Not that this approach to the courts is a purely political issue in Ireland. Last year was remarkable for the ruling of the Supreme Court (covered here) that Jim Flavin, executive chairman of DCC had engaged in insider trading of shares in Fyffes. Insider trading is, you know, very much illegal. Hence the Director for Corporate Enforcement's seeking to have Flavin and others disqualified from acting as company directors. Paul Appleby, the DCE, has expressed concern that people who "actively participated" in insider trading can still carry on with their corporate lives. Not only is there "no doubt about fraud on the market," but there doesn't seem to be much of a feeling that Supreme Court judgements are in any sense definitively damning.
Hence the fact that DCC's board decided to express their continuing support for Flavin within minutes of the Supreme Court's ruling.

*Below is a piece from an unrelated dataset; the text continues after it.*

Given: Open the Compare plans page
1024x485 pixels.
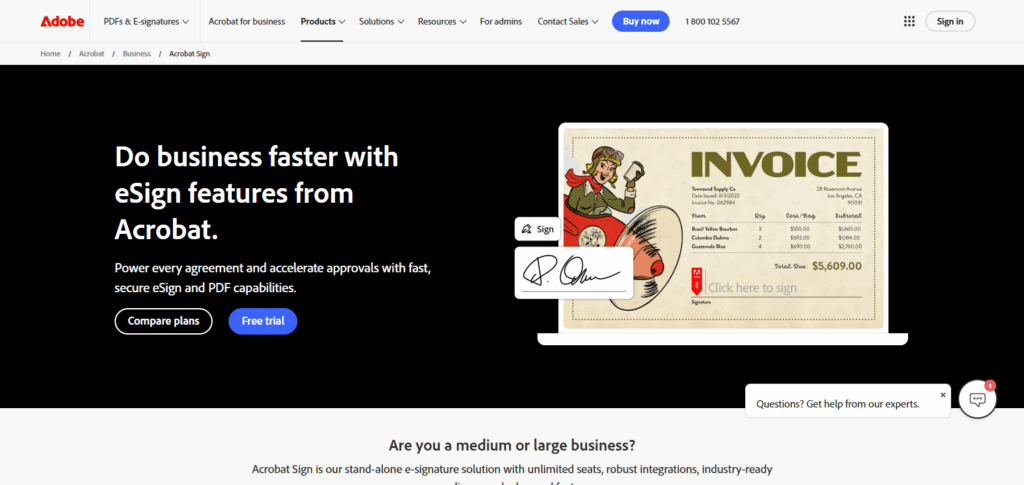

Whatever you think of Flavin's pride in "the high ethical standards which we've always fostered within DCC," doesn't that suggest something, whatever the motivations of the board's members, about the status of the rule of law in Irish public life?
While it was good to see that the government might just respond to the scandalous behaviour in DCC I see this and Cooper-Flynn's readmission as a piece. This is not just about people's actions in themselves, it's about how they and their supporters regard the status of public life. It seems that the Irish public sphere is not a shared space, regulated by common consent, but a series of private realms, where the important thing is to get on. While we don't do anything so glamourous as incarceration-as-therapy, we do illegality-as-inconvenience.
Undoubtedly none of this is uniquely Irish. I suspect the slighly bored despair is.